For Children: All standard childhood immunizations should be up-to-date. In the case of a long stay, the BCG vaccine is recommended for children over one month and the MMR (measles-mumps-rubella) vaccine for children over nine months.
Finally, this vast country is also vulnerable to natural disasters. The Kuril Islands and the Kamchatka Peninsula experience significant seismic and volcanic activity. Siberia, as well as a variety of western regions, also experience occasional flooding (mainly in spring). Large-scale forest fires are known to occur in summer months, such as the 2010 Moscow region fires, fueled by temperatures in excess of 35°C [95°F]), and dangerously high levels of pollution. Air quality near affected areas may deteriorate due to heavy smoke. In case of forest fires, follow instructions issued by local authorities and monitor local media for up-to-date information. Moscow and central Russia are also known to experience violent thunderstorms in summer months. In May 2017, thunderstorms killed at least seven people and injured 69 others in Moscow.
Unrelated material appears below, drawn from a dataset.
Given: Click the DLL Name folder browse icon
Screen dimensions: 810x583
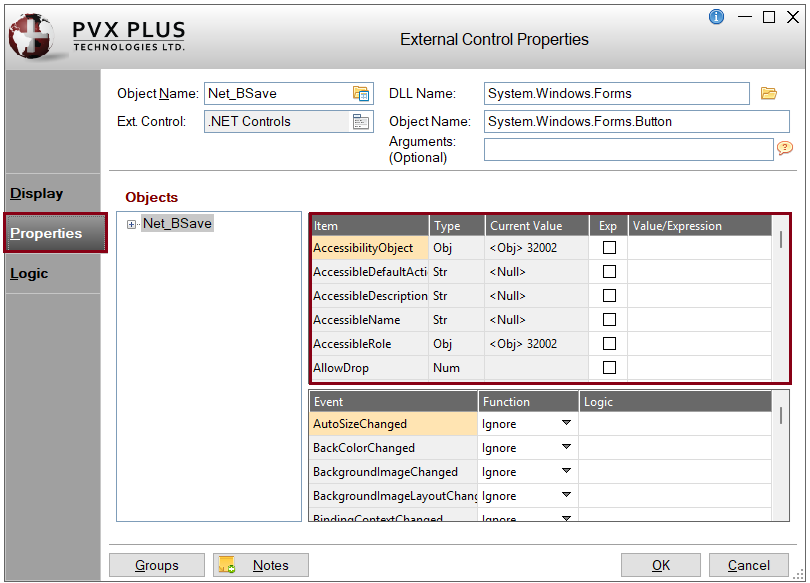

Winters in most of Russia can be particularly harsh. In blizzard conditions, temperatures in Moscow can drop to as low as -31˚C (-24˚F). Power outages and transportation disruptions should be expected in snowy conditions.
Road safety standards in Russia are often below the level of other European countries. Unlicensed taxis should be avoided. The death rate on roads in Russia is significantly higher than in other European countries: around ten times higher than that in Poland and 60 times higher than that of Great Britain.
Driving outside of main cities can be difficult due to poorly maintained roads. Conditions during the winter are significantly worse due to ice and snow. Furthermore, travelers driving during winter should ensure that vehicles are in optimum condition before departing and travel with basic spare parts.
Police road checks occur frequently, even in the absence of a suspected offense. Some criminals set up fake checkpoints to rob drivers. An official traffic inspector can be identified by their black uniforms, and silver-red badges, with clearly-displayed name and badge number. Furthermore, they should always provide their name and rank. In event of a road check, individuals should be prepared to provide proper identification, answer basic questions about their travel, and follow any instructions issued by local authorities.
The Russian rail network is relatively well developed. Trains generally arrive on time but are often slow. Theft on trains, especially overnight trains, is frequent.
Individuals are advised against using unmarked, unlicensed taxis. Passengers in unregulated vehicles have been victims of robberies, kidnappings, and extortion. When possible, ask your hotel to call a taxi for you. Many major cities also provide a regulated service through the Yandex Taxi smart phone application.
Russia has a continental climate. In the west of the country, winters are long and very cold while summers are mild (17°C), stormy, and short (June to August). In the Moscow region, temperatures can fluctuate considerably from one day to another or even within a single day. In the east, the winter lasts from October until May and summers are short and often cool. In April, the country is often muddy due to melting snows.